▸ INPUT RECORDS:
***

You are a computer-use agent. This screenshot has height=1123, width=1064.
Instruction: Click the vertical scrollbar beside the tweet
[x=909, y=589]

***

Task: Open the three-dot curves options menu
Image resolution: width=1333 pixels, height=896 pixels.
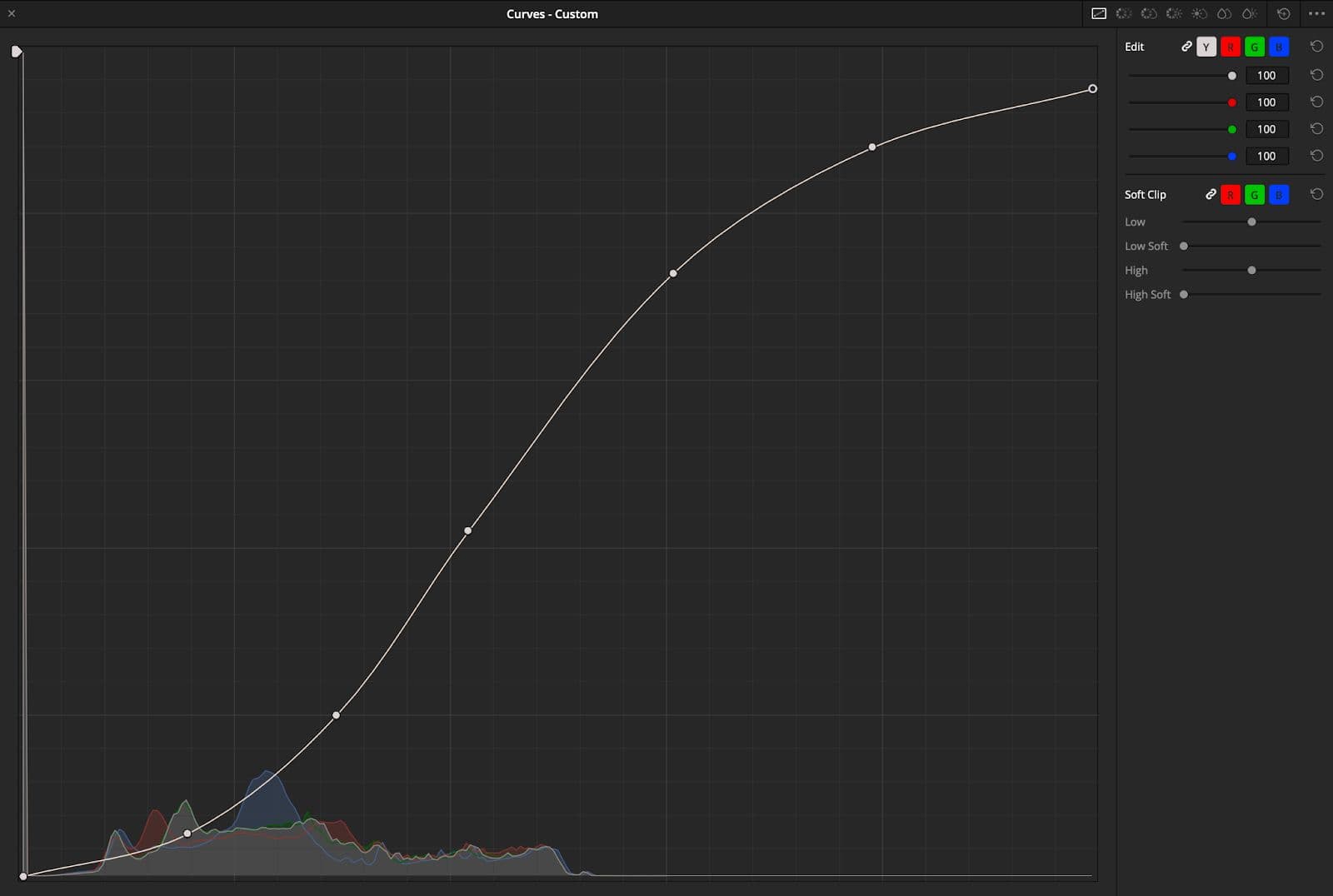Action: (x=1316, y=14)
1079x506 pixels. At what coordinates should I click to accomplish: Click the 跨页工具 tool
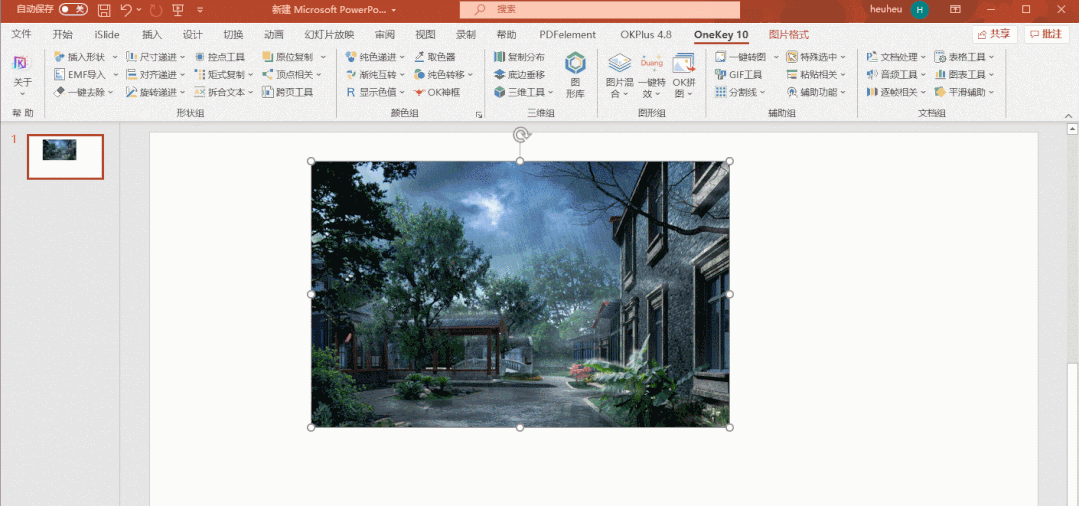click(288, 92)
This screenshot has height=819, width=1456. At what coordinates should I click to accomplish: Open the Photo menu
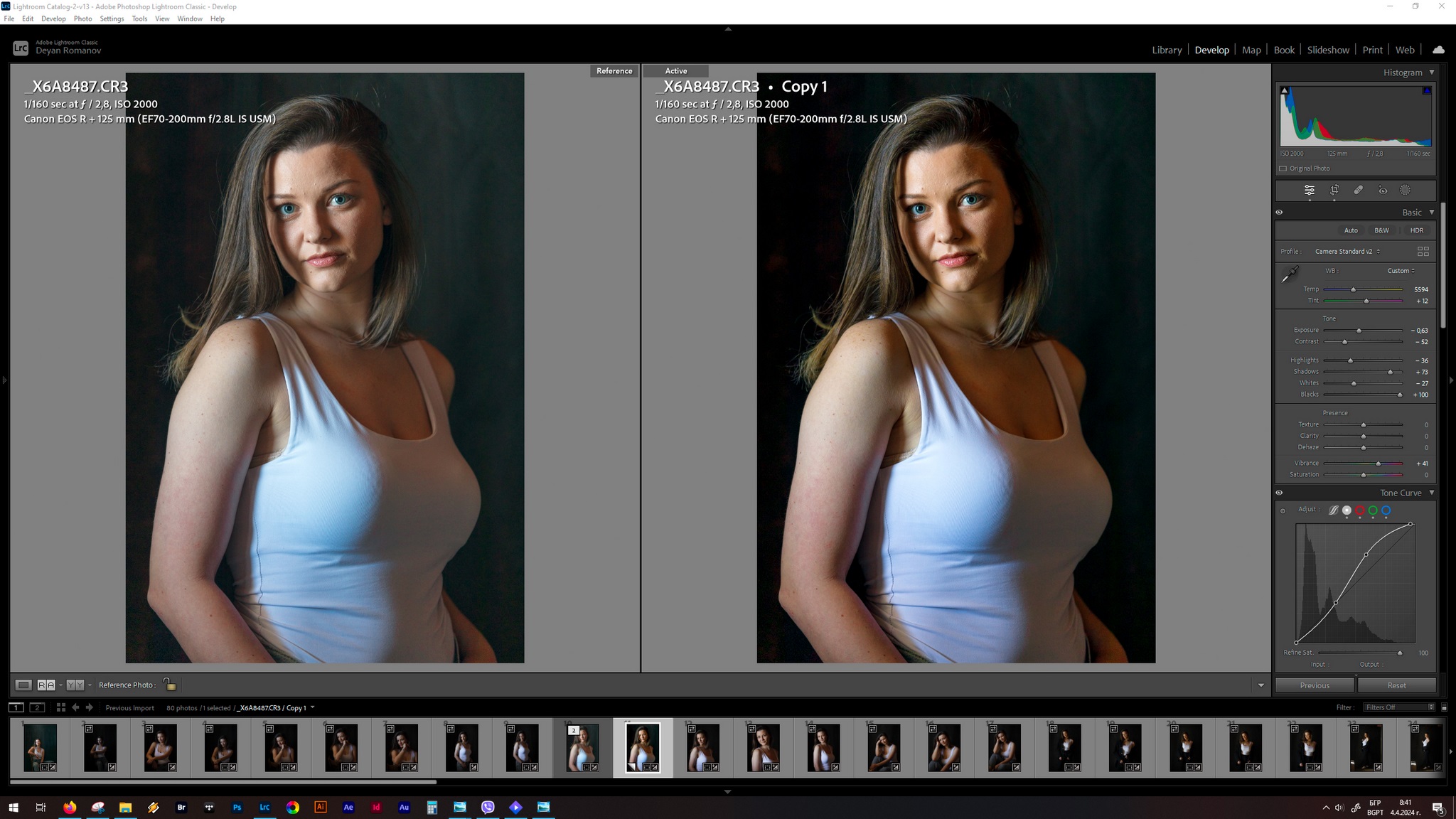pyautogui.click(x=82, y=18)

***

▸ TASK REQUIREMENTS: Echo the entries from the line with "This screenshot has height=819, width=1456." to the line with "pyautogui.click(x=82, y=18)", leaving out the pictures.

▸ OUTPUT OF THE TASK:
This screenshot has height=819, width=1456. At what coordinates should I click to accomplish: Open the Photo menu
pyautogui.click(x=82, y=18)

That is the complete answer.